Le Canada est devenu la risée des alliés du Groupe des cinq sur le plan de la lutte contre l’ingérence étrangère. Ils nous devancent non seulement dans la mise en œuvre des mesures incluses dans ce projet de loi concernant le partage des renseignements, mais aussi dans l’établissement de registres d’agents étrangers. Nous sommes les derniers à nous y mettre, et Mme Joly pense que nous sommes les plus proactifs parce que nous menons actuellement une enquête publique sur l’ingérence étrangère, à laquelle le gouvernement a été contraint de participer. Nous avons la commission Hogue, malgré tous les efforts de Justin Trudeau pour éviter de demander la tenue d’une enquête, et cette ministre veut la présenter comme une mesure du succès du gouvernement. Encore une fois, le gouvernement et les libéraux disent toutes les bonnes choses, puis font tout le contraire, et ils rejettent ensuite le blâme sur tout le monde, sauf sur eux.

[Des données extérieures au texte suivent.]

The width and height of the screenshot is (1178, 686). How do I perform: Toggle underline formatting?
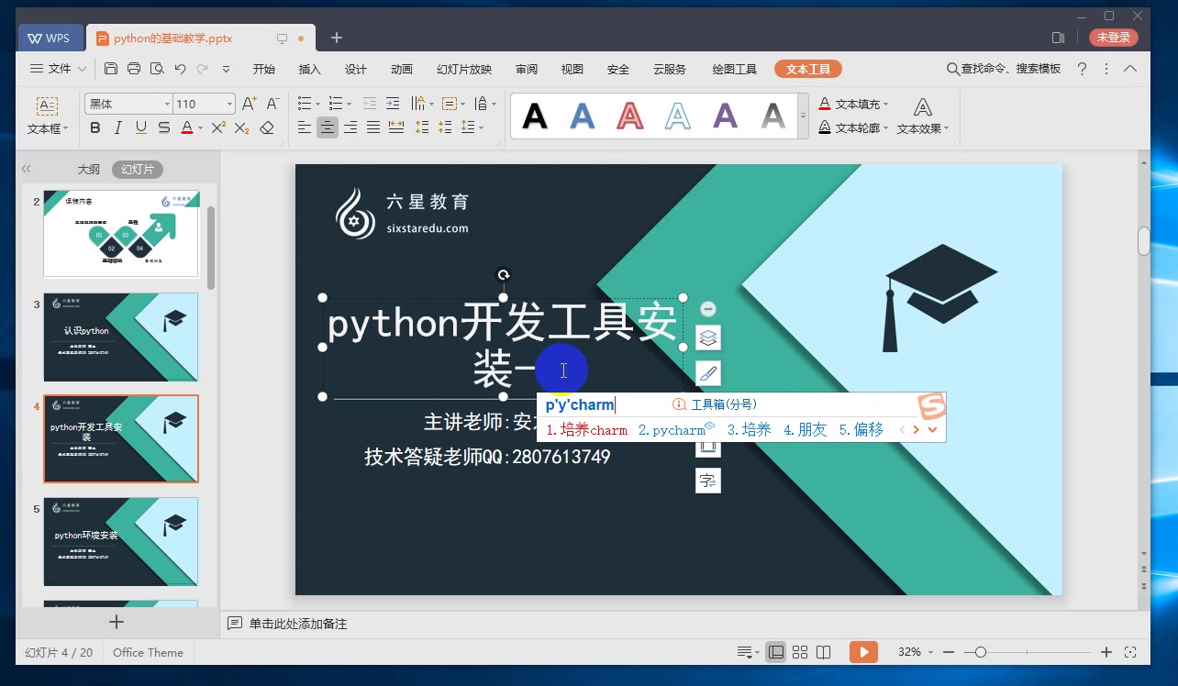(x=140, y=127)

Le gouvernement Trudeau a, au mieux, accumulé les fiascos retentissants chaque fois qu’il a été confronté à la menace de l’ingérence étrangère, en particulier dans nos élections, et dans certains cas, il a volontairement fermé les yeux parce que l’ingérence étrangère lui était politiquement bénéfique.

Non seulement Mélanie Joly et Affaires mondiales n’ont pas tenu compte des avertissements du SCRS, mais aussi le premier ministre, le Cabinet du premier ministre, de hauts responsables du Parti libéral et l’équipe de la campagne libérale. Ils ont tous fermé les yeux, ils n’ont rien fait pour empêcher l’ingérence dans nos institutions démocratiques, et quand la vérité a commencé à se faire jour, ils ont menti en prétendant ne rien savoir. Au lieu d’intervenir, ils se sont attachés à trouver qui avait divulgué les renseignements. Parce que nous voulons trouver la source des fuites — le vrai problème, ce sont les gens qui disent la vérité.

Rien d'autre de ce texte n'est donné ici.